"It possesses the likeness of the person whom we wished to see, only the visage is of an ashy paleness.
"On approaching the figure, one is conscious of a resistance, similar to that which is felt when going against a strong wind, which drives one back.
"If one speaks with it, one remembers no more distinctly what is spoken; and when the appearance vanishes, one feels as if awakening from a dream. The head is stupified, and a contraction is felt about the abdomen. It is also very singular that the same appearance presents itself when one is in the dark, or when looking upon dark objects.
"The unpleasantness of this sensation was the reason why I was unwilling to repeat the experiment, although often urged to do so by many individuals."[67]
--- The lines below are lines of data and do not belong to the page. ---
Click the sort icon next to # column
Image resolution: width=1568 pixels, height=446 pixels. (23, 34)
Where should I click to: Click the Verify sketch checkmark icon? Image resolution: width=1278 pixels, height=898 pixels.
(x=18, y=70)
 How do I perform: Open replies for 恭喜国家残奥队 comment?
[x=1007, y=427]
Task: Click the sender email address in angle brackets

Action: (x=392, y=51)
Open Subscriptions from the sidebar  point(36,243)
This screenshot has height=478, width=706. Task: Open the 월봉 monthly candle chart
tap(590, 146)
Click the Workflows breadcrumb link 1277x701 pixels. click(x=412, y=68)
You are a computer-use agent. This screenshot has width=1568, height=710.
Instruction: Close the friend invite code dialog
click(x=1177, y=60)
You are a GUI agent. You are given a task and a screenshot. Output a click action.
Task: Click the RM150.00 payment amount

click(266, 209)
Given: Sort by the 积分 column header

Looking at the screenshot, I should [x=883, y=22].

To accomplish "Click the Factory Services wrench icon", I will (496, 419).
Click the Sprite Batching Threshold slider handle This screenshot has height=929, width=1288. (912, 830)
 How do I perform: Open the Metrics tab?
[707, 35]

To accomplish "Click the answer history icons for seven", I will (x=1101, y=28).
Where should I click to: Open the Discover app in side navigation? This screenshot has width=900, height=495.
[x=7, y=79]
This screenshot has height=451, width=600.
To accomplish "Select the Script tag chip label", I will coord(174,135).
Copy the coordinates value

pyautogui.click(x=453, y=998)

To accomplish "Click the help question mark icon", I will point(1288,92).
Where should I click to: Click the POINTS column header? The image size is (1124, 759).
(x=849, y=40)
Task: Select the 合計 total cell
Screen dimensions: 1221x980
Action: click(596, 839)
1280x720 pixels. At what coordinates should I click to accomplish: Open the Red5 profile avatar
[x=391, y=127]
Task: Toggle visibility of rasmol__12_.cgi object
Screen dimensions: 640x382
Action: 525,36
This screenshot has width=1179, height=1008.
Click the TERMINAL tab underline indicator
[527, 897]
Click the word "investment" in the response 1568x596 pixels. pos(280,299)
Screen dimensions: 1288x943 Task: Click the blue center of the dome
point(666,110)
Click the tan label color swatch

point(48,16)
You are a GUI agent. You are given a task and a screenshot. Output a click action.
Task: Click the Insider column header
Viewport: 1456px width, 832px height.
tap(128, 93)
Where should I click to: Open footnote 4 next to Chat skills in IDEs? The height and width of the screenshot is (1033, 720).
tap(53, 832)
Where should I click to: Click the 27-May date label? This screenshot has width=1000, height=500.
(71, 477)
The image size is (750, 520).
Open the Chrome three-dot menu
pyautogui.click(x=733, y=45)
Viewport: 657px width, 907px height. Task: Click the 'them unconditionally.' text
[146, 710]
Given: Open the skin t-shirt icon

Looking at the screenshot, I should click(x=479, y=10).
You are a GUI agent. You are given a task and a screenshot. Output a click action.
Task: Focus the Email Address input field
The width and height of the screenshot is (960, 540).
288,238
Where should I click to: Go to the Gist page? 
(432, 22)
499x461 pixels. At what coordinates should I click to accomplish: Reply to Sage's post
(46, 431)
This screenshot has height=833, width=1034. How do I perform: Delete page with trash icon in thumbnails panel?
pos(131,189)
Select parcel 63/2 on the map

It would be difficult to conceive any more powerful method of inducing hallucinations than that detailed in this instructive and interesting recital. The previous schooling of the imagination, in order thoroughly to imbue it with the train of ideas requisite for the full development of the phenomenon, and the subsequent intoxication induced by the inhalation of powerful narcotic vapours—an intoxication which, as we have already seen in the example of haschish, is peculiarly apt to the development of hallucinations—will sufficiently account for the illusion of the smoke of the chafing-dish presenting any figure which the mind desires to see. The difficulty which the experimenter experienced in approaching the phantom, and which he compares to the resistance which is felt when contending against a strong wind, was evidently due to the powerful emotion which he experienced depriving him of that control of the voluntary muscles, such as we find in a person paralyzed by fear or astonishment; or perhaps it was rather a feeling similar to that experienced in nightmare, when, whatever effort we may make, we feel almost incapable of motion.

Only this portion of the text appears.